The problem I had with finding an axle was that I needed a stepped axle that went from 1″ down to 3/4″ at the threaded ends. The go kart wheels wheels require this type of axle mounting. I found axles at karting supply shops online, but they were expensive and too wide for my application. So, I cut some 1″ OD pipe to length and cut the heads off 3/4″ bolts that inserted almost perfectly into the pipe and welded them in place.
I test mounted the pillow block bearings on the frame, installed the axel and mounted the go kart wheels. Up front, I added a swivel caster. So far, it’s not looking to bad. Time to test fit the bed.
The initial test fit of the bed doesn’t look good. The bed rides far too high in relation to the wheels. I knew it would ride a bit high, but this is way too high. I like the ride height of the frame because it gives good ground clearance and puts the axle below the frame where it should be. But, it looks like I’m going to have to change things. The construction of the bed doesn’t allow it to mount any differently so, I have to change the mounting of the axle and wheels. The only workable (and cheap) solution is to basically, turn the frame upside-down so that the axle is on top of the frame. It also requires cutting some more material from the wheel wells on the bed.

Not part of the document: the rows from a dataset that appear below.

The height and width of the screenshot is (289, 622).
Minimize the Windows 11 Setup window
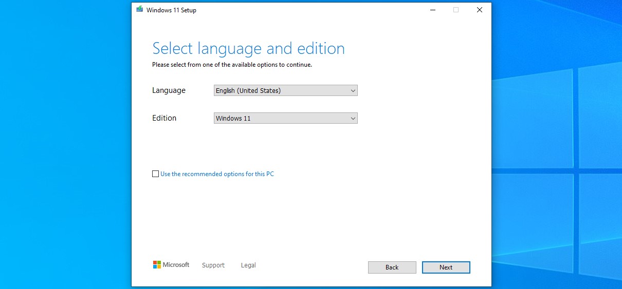[432, 10]
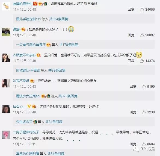The height and width of the screenshot is (156, 160).
Task: Expand 共354条回复 reply thread
Action: click(59, 19)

A secondary issue is that the single, solid axle doesn’t allow the cart to turn very well. It’s like having a locked differential on a car. When you turn a corner, the outer wheel needs to spin faster than the inner wheel. A solid axle forces both wheels t to turn at the same speed. So, one of the wheels is forced to skid across the surface when turning. I knew this would be the case, but I figured it would be no big deal with a little pull cart. Unfortunately, this cart is heavier than I planned and it needs to be pretty maneuverable when pulling it around. So, another unplanned change: I had to split the solid axle into two independent axles. I accomplished this on the cheap by finding some inexpensive bearings and mounting them into a carrier made from a threaded pipe coupling.

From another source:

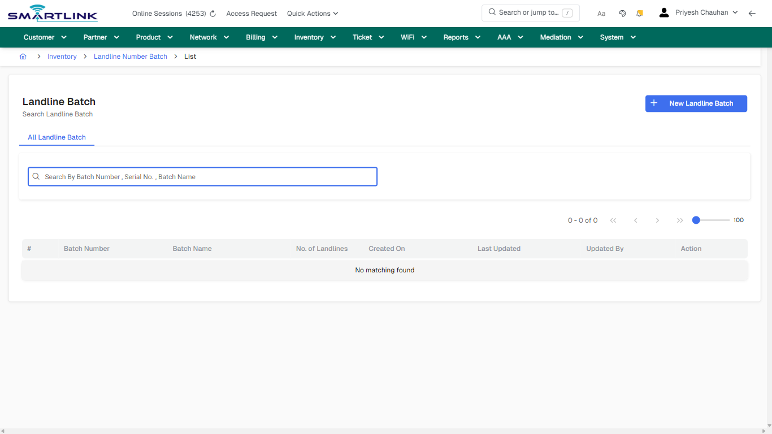Click the back arrow icon top right

pyautogui.click(x=752, y=13)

It’s turning out pretty well so far. The wheels now spin independently of each other and allow the wagon to turn much more easily. The ride height is much better looking. Now I need to figure out how to mount a floor in the bed and fabricate a pull handle of some kind, I envision a pull handle that looks like a stick-shift lever with a Hurst T-Handle shift knob….
I fabricated a raised frame for the pine floor of the bed and got everything installed. I think it turned out pretty cool.
I finally finished this project in March. Just in time for the big April swap meet in Portland, OR.